Mr George Alexander Hall was born at 57 Norwood Street in Belfast, Ireland on 1 November 1875. Coming from a Church of Ireland family, he was one of ten children born to Robert Hall, a tenter, and Margaret Darragh.
Apprenticed as a plumber, Hall joined the Royal Navy in March 1898 and served aboard numerous ships as a stoker until he bought his shore leave in June 1904. Over his career he had numerous periods of detention for misdemeanours. He enrolled with the Royal Navy Reserve soon after and spent the next few years continuing to work as a plumber and was described as such when he appeared on the 1911 census, then living with his family at 54 Posnett Street in south Belfast.
On 15 April 1911 George was married in Belfast’s St John’s Church to Margaret Flannigan (b. circa 1877), a warehouse worker. Their only child, a son named George, arrived in January 1915 whilst they were residents of 66 McClure Street where they would live the for the next twenty years.
Hall’s ship prior to Titanic had been the Magie Bennett (Mackay Bennett?).
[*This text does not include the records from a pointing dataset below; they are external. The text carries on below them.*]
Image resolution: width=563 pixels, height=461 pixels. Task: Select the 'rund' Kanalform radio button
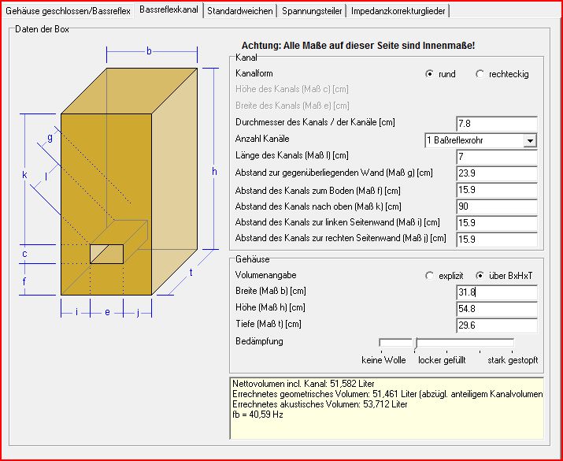[429, 74]
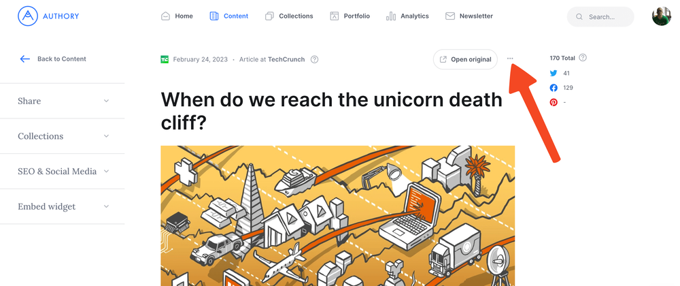The width and height of the screenshot is (680, 286).
Task: Expand the SEO & Social Media section
Action: coord(63,172)
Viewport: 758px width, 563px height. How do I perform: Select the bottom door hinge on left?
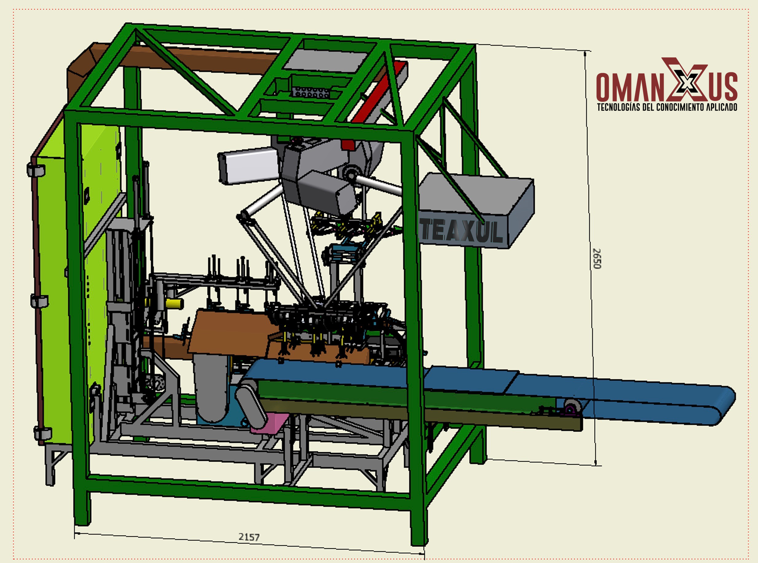point(43,433)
He joined Titanic at Belfast for the delivery trip to Southampton where he then disembarked.
With the outbreak of WWI George Hall returned to the Royal Navy in August 1914 and served until his demobilisation in February 1919.
Widowed in 1931, George Hall spent his last years at 54 Posnett Street in Belfast and died in hospital on 2 February 1960. He is buried with his wife in Belfast’s City Cemetery (plot S 39) and was survived by his son, a daughter-in-law and one grandson.